• Exercise
The required output is the exact run of lines below that opens at the line with "At what coordinates should I click to accomplish: Open the MIXER" and closes at the line with "Task: Click the Start Day date field".

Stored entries
::::::::::

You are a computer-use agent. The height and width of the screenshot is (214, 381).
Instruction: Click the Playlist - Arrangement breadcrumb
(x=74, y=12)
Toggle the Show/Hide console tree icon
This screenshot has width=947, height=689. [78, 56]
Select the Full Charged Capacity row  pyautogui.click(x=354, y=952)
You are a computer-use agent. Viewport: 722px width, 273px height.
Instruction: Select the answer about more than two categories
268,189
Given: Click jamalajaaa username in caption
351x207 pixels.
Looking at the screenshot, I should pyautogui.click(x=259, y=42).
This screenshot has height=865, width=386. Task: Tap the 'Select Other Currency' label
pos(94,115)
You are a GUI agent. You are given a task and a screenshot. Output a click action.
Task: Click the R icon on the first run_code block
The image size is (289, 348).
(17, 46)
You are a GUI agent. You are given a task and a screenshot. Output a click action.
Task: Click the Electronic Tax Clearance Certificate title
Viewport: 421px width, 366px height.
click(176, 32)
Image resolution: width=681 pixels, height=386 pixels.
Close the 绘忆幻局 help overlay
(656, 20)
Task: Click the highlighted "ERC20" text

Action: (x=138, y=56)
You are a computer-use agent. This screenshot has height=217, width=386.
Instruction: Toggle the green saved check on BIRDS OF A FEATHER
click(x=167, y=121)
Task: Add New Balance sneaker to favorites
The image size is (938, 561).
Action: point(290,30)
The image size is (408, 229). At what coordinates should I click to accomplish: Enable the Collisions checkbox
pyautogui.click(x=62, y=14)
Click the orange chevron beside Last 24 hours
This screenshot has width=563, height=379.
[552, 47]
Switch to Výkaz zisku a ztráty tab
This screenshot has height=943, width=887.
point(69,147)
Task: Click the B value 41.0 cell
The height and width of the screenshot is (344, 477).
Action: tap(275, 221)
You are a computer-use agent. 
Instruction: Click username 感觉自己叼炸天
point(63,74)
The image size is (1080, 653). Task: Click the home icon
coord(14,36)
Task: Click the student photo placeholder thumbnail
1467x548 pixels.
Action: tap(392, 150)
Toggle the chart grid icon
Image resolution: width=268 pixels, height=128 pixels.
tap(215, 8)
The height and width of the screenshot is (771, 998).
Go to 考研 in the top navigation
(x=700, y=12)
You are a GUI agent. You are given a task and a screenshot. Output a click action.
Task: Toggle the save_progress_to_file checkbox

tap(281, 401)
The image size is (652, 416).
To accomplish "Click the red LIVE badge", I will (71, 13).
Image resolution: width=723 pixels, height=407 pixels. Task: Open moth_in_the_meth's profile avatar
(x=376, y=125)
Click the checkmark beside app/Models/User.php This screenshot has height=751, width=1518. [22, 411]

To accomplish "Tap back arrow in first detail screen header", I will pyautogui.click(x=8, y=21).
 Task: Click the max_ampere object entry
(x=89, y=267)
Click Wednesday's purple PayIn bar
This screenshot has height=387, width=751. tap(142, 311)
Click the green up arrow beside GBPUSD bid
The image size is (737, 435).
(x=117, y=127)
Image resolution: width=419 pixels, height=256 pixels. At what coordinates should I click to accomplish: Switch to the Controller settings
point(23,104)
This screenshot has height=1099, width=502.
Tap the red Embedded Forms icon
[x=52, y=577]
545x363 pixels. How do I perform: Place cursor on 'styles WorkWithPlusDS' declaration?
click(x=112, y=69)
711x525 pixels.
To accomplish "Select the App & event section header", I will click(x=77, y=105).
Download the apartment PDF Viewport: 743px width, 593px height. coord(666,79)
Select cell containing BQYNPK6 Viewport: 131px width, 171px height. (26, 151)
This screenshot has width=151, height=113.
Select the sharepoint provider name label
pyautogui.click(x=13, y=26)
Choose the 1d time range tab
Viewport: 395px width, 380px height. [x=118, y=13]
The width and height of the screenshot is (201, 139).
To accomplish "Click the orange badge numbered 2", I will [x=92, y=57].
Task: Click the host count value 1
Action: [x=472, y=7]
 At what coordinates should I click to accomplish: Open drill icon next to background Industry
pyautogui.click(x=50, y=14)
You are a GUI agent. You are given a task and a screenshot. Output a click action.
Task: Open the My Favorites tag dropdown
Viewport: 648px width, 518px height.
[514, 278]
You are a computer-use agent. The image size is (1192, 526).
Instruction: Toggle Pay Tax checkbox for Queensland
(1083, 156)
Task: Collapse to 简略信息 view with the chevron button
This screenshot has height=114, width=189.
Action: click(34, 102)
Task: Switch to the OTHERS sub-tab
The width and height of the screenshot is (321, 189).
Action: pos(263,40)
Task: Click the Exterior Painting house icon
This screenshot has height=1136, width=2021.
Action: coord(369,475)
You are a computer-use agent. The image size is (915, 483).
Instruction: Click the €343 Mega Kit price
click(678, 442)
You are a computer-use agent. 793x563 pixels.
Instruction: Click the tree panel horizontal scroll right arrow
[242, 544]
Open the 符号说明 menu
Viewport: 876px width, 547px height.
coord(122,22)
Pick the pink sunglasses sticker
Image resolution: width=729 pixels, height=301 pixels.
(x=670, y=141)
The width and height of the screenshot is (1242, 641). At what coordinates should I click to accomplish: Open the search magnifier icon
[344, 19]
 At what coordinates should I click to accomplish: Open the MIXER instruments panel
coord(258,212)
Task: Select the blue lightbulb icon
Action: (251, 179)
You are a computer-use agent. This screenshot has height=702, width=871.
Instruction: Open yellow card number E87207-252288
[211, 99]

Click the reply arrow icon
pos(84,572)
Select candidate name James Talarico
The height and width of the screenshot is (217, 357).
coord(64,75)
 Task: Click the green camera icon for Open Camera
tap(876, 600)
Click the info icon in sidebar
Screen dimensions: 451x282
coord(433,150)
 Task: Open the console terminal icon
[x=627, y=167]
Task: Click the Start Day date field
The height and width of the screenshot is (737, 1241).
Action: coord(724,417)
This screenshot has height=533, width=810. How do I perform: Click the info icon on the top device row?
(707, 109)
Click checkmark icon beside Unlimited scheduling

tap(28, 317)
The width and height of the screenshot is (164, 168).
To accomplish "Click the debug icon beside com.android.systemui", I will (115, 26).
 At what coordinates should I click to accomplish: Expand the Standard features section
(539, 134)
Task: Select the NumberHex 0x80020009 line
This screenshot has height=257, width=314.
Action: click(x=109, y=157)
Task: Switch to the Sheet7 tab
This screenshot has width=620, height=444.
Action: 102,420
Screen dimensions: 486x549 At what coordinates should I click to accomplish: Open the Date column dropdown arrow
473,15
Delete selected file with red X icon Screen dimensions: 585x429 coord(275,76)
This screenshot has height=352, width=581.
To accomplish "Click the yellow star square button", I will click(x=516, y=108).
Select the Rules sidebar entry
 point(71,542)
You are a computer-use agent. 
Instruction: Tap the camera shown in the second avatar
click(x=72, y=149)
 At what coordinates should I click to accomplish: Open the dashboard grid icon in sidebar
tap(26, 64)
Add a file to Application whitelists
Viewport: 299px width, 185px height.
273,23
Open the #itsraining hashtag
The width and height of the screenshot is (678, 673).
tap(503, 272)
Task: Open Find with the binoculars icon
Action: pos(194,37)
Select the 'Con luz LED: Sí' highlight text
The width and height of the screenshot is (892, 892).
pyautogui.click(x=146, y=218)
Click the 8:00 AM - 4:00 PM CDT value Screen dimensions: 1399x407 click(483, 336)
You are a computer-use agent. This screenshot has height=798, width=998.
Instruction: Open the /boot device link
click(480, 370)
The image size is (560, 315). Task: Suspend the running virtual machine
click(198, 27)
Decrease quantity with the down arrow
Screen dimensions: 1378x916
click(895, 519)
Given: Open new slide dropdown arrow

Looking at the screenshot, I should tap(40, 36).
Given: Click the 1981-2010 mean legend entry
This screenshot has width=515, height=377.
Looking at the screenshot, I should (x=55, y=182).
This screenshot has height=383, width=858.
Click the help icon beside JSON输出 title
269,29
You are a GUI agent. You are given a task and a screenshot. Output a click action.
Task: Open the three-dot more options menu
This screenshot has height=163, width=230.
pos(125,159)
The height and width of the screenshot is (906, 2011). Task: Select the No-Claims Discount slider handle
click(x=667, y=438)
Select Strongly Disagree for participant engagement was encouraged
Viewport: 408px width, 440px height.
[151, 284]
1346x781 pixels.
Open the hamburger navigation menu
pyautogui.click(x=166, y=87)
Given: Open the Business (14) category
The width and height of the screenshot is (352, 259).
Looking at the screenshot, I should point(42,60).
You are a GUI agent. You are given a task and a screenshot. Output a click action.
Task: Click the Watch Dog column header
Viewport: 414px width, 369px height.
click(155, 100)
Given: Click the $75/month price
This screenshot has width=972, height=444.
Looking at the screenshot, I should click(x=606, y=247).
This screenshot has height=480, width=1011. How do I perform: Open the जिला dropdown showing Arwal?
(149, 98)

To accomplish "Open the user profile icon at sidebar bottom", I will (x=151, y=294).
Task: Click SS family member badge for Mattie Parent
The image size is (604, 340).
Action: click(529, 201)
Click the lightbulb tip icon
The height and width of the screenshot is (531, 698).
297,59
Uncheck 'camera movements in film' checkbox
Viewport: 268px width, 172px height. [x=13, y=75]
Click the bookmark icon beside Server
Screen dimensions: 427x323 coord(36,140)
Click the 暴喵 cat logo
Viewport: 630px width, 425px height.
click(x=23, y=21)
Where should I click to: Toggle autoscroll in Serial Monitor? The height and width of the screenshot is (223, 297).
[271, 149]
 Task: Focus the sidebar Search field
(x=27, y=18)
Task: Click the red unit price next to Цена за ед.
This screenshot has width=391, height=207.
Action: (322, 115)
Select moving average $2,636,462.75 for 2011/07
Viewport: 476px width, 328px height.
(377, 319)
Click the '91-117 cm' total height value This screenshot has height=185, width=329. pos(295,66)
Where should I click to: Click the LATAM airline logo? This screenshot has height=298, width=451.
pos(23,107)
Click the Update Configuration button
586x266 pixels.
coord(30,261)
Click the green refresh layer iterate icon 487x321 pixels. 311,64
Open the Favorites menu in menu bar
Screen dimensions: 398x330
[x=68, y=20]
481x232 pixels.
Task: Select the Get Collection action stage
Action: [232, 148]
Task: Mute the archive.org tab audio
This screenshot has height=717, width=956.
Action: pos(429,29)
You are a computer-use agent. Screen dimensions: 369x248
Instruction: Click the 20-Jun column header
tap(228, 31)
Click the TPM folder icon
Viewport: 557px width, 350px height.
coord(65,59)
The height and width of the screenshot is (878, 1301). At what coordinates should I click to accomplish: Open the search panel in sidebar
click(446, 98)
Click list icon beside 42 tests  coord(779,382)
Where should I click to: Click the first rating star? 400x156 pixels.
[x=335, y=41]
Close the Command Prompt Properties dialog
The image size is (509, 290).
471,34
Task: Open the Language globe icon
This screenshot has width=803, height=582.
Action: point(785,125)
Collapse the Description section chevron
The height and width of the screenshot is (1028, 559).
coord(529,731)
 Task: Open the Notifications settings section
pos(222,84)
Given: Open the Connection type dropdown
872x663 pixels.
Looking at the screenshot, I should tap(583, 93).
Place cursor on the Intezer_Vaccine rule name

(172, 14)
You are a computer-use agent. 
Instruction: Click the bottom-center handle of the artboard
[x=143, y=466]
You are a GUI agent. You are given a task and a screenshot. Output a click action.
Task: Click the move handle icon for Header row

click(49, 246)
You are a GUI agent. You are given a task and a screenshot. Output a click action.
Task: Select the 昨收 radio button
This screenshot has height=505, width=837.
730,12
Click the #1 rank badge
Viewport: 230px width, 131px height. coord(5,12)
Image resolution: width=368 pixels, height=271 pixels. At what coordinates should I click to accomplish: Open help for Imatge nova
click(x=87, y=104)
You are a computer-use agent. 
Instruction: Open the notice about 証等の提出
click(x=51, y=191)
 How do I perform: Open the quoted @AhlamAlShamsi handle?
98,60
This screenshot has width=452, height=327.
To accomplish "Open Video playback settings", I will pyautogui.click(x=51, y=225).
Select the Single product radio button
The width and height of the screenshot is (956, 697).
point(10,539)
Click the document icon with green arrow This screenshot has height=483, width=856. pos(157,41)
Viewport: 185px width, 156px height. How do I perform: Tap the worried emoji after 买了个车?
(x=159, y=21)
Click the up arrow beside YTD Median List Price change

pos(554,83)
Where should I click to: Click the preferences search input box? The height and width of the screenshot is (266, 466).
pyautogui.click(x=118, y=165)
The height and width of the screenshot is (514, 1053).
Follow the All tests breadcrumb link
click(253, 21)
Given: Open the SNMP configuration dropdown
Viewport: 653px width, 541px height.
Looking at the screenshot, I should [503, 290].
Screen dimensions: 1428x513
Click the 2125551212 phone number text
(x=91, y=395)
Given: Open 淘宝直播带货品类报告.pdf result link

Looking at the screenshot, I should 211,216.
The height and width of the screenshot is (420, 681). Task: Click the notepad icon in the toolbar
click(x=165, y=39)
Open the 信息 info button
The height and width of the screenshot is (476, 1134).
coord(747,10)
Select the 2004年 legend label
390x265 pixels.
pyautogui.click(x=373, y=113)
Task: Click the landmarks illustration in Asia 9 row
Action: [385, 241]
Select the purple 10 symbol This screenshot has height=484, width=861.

::::::::::

• Solved exercise
 At what coordinates should I click to accomplish: Open the MIXER instruments panel
coord(258,212)
Task: Select the blue lightbulb icon
Action: (251, 179)
You are a computer-use agent. This screenshot has height=702, width=871.
Instruction: Open yellow card number E87207-252288
[211, 99]

Click the reply arrow icon
pos(84,572)
Select candidate name James Talarico
The height and width of the screenshot is (217, 357).
coord(64,75)
 Task: Click the green camera icon for Open Camera
tap(876, 600)
Click the info icon in sidebar
Screen dimensions: 451x282
coord(433,150)
 Task: Open the console terminal icon
[x=627, y=167]
Task: Click the Start Day date field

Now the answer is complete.